A national print advertising campaign singing the city’s praises, a business information hotline, and a local P.R. campaign claiming that “It’s amazing what grows here,” all organized by NewLamp, have led the effort.
Less clear-cut than safety, technology or image has been progress toward reform of L.A.’s city charter, a 700-page document that essentially delineates power among the city’s elected officials.
Riordan and other proponents of recasting the charter to create a stronger mayor’s office successfully campaigned for passage of a charter reform measure in April, and the since-elected commission are being sworn in this week.
But far from the pro-mayor, pro-business panel that backers envisioned, the elected members are largely candidates who were sponsored by local labor unions. They, and the existence of a competing, City Council-appointed charter reform commission, have led many to declare truly substantive charter reform dead on arrival.
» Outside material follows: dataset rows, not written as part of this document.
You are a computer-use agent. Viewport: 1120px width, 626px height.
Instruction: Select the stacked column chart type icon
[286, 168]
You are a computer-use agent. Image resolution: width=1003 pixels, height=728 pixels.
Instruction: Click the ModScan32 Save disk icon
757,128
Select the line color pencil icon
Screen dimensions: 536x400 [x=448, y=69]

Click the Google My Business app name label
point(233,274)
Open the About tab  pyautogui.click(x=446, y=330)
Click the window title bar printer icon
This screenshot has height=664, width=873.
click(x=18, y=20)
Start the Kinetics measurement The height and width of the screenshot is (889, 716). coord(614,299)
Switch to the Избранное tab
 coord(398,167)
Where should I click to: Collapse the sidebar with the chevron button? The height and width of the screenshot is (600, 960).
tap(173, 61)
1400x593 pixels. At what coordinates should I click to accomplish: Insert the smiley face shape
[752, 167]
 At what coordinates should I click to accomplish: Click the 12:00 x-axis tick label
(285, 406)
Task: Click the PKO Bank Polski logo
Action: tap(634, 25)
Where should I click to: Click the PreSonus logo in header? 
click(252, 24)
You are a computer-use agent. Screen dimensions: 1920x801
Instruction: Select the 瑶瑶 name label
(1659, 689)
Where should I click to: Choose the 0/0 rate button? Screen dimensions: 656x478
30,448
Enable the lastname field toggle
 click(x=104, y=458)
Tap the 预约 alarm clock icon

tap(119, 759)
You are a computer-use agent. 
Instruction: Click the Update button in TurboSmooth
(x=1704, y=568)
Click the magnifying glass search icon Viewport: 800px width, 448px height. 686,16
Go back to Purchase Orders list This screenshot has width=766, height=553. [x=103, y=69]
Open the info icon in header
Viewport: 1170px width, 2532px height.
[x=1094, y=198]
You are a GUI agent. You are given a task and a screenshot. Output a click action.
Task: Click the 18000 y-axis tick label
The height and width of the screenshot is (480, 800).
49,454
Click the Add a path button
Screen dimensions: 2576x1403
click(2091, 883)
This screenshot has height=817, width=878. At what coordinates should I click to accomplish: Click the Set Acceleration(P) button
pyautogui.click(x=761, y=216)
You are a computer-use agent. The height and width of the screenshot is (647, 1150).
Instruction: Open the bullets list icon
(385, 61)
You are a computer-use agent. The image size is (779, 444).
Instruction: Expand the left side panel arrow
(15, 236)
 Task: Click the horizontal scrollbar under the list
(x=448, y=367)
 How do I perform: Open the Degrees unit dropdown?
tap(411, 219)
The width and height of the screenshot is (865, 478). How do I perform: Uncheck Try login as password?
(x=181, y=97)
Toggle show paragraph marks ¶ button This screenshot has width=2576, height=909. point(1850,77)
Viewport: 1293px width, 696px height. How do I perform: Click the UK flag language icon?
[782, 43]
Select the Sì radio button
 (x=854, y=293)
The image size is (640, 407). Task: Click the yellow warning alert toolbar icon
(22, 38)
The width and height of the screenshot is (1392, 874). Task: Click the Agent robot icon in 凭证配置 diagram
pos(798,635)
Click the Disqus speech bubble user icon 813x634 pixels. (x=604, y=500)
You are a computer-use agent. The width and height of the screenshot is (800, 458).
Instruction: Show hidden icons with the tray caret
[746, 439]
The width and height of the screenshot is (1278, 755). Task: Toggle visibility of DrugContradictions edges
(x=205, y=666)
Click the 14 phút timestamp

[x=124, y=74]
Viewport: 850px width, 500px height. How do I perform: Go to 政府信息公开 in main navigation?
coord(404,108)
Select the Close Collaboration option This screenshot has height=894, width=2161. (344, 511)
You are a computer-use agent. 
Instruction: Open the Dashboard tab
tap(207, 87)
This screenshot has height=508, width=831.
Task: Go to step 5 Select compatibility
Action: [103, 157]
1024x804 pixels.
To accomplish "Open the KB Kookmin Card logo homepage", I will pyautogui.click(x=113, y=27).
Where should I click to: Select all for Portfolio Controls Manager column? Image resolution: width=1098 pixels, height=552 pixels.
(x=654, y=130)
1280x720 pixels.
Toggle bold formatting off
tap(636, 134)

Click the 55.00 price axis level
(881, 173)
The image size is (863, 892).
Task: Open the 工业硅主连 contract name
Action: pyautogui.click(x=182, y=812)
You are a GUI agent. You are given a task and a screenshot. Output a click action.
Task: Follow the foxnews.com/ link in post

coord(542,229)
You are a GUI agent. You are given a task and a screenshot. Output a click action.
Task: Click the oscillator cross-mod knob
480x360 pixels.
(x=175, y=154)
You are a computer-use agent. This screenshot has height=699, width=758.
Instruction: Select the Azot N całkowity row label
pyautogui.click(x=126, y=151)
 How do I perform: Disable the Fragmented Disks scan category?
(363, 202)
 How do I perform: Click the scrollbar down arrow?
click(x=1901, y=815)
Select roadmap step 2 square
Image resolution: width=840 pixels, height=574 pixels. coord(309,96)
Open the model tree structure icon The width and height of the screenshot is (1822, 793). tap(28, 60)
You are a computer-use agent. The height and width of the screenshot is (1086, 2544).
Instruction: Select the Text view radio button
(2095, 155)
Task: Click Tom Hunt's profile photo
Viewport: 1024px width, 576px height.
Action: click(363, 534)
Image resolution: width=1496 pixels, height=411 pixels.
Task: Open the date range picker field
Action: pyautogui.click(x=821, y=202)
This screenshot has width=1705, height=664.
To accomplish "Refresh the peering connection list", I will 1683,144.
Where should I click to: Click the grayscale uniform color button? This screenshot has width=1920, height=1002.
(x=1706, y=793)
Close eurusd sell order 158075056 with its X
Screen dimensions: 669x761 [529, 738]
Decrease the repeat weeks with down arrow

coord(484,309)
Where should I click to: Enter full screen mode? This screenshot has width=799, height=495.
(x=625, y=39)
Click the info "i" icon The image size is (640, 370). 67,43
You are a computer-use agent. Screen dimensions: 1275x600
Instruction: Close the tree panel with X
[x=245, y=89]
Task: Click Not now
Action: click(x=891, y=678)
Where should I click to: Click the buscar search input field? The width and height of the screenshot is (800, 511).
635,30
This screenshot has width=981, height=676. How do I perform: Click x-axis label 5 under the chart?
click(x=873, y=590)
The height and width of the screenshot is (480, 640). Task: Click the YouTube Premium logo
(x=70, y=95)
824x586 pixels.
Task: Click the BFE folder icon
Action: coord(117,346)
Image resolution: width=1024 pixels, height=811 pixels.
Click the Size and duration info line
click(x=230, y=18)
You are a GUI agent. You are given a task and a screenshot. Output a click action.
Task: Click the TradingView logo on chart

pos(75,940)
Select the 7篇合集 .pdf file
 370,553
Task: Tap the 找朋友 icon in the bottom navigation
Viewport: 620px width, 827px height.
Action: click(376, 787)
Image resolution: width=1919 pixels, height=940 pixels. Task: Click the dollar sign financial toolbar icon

On a handful of social issues, the city’s track record is similarly mixed.
Nothing substantial has been accomplished on the goal of reducing local homelessness. An estimated 20,000 to 40,000 homeless people reside in L.A., with more expected as welfare reform takes hold.
Health care for the uninsured remains inadequate. Last week Kaiser Permanente announced it would provide $20 million worth of free health care annually for the next five years to the state’s uninsured, low-income children. With the bulk of California’s uninsured residing in the greater Los Angeles region, much of that largesse is expected to occur locally. Still, it is a drop in the bucket toward fully satiating the need, a fact everyone including Kaiser readily admits.
Downsizing of Los Angeles County hospitals and a corresponding beefing-up of clinics continues. But a definitive plan for a replacement of the linchpin County-USC Medical Center is stalled at the Board of Supervisors.
Where L.A. can take some limited pride on the social-issues front, according to John Bryant, CEO of the non-profit Operation Hope, is in the field of increasing minority access to capital.
Operation Hope is a public-private partnership that secures business and home loans for primarily Latino and African American inner-city residents.
Since the end of 1996, the organization has secured $4 million in loans for L.A. residents, or 25 percent of its total funding of $16 million since its inception in 1992.
In addition, the federal government provided a record $1.3 billion in secured loans to South Central businesses and home buyers in the last year. And the post-riot Community Development Bank has, after months of groundwork, finally begun to dole out loans for businesses, Bryant said.
“We’ve seen the greatest progress in our history in the period from (the end) of last year to now,” Bryant said. “And that’s translating into some real possibilities for inner-city communities.”